• **Work to complete**
Below are the records; copy each line in which "will" can be found.

• **Extracted data entries**
........

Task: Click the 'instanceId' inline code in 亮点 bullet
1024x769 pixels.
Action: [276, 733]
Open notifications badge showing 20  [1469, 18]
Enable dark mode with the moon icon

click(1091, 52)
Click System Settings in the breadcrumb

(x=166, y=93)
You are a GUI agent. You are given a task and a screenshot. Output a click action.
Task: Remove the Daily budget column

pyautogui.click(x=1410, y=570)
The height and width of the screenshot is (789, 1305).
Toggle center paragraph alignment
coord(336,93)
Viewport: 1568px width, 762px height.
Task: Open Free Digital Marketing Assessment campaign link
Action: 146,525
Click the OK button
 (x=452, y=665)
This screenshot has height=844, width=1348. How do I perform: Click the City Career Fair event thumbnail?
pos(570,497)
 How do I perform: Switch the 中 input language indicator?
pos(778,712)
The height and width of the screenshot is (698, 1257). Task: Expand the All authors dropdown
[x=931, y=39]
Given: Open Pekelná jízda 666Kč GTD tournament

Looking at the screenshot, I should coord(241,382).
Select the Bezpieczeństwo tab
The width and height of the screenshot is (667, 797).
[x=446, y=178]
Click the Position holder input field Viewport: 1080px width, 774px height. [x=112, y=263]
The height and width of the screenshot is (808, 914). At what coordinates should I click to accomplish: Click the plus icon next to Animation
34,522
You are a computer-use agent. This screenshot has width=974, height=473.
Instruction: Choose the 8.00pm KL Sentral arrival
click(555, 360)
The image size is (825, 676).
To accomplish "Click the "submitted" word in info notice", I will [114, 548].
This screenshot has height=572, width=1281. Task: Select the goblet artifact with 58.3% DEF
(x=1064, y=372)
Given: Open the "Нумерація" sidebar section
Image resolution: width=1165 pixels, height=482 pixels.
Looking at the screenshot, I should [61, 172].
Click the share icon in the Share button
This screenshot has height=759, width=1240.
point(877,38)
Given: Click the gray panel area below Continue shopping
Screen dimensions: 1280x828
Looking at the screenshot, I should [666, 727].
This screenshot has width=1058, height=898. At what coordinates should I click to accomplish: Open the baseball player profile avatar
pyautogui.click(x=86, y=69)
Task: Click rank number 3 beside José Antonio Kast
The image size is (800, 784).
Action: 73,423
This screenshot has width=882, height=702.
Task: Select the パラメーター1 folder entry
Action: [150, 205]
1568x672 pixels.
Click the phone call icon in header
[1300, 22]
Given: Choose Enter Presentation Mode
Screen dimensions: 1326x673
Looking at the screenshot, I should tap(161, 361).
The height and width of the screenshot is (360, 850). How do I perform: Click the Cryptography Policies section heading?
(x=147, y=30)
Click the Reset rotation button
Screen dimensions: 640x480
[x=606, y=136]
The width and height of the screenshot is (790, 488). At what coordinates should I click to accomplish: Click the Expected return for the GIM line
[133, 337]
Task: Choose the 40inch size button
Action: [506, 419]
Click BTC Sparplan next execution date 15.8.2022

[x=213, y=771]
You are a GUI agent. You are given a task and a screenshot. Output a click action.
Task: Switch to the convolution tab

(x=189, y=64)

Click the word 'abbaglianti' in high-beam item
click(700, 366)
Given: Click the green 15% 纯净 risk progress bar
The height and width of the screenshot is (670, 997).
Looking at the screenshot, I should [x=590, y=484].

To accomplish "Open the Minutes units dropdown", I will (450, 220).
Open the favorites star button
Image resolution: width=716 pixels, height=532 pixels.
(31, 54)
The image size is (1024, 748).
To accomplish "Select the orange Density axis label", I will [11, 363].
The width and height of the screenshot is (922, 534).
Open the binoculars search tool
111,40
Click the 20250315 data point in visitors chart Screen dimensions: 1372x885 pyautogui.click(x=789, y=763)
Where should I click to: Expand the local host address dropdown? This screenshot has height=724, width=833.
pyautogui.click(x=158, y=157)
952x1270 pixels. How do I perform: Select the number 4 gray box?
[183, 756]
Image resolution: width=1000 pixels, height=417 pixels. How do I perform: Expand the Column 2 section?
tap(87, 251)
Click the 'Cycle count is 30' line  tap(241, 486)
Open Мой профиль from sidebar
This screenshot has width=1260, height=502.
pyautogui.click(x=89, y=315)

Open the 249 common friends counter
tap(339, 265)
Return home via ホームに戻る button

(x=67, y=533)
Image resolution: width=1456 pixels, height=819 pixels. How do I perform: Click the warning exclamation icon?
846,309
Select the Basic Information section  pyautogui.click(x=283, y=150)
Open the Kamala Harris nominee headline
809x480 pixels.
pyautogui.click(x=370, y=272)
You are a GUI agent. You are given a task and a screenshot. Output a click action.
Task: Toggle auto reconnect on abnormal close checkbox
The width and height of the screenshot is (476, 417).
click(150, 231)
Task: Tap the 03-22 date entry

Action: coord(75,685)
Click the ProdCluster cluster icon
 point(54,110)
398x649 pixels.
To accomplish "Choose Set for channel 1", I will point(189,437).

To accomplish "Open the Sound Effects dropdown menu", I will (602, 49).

........

• **Result below**
To accomplish "Click the "submitted" word in info notice", I will [114, 548].
To accomplish "Open the Minutes units dropdown", I will (450, 220).
To accomplish "Select the orange Density axis label", I will [11, 363].
To accomplish "Choose Set for channel 1", I will point(189,437).
To accomplish "Open the Sound Effects dropdown menu", I will (602, 49).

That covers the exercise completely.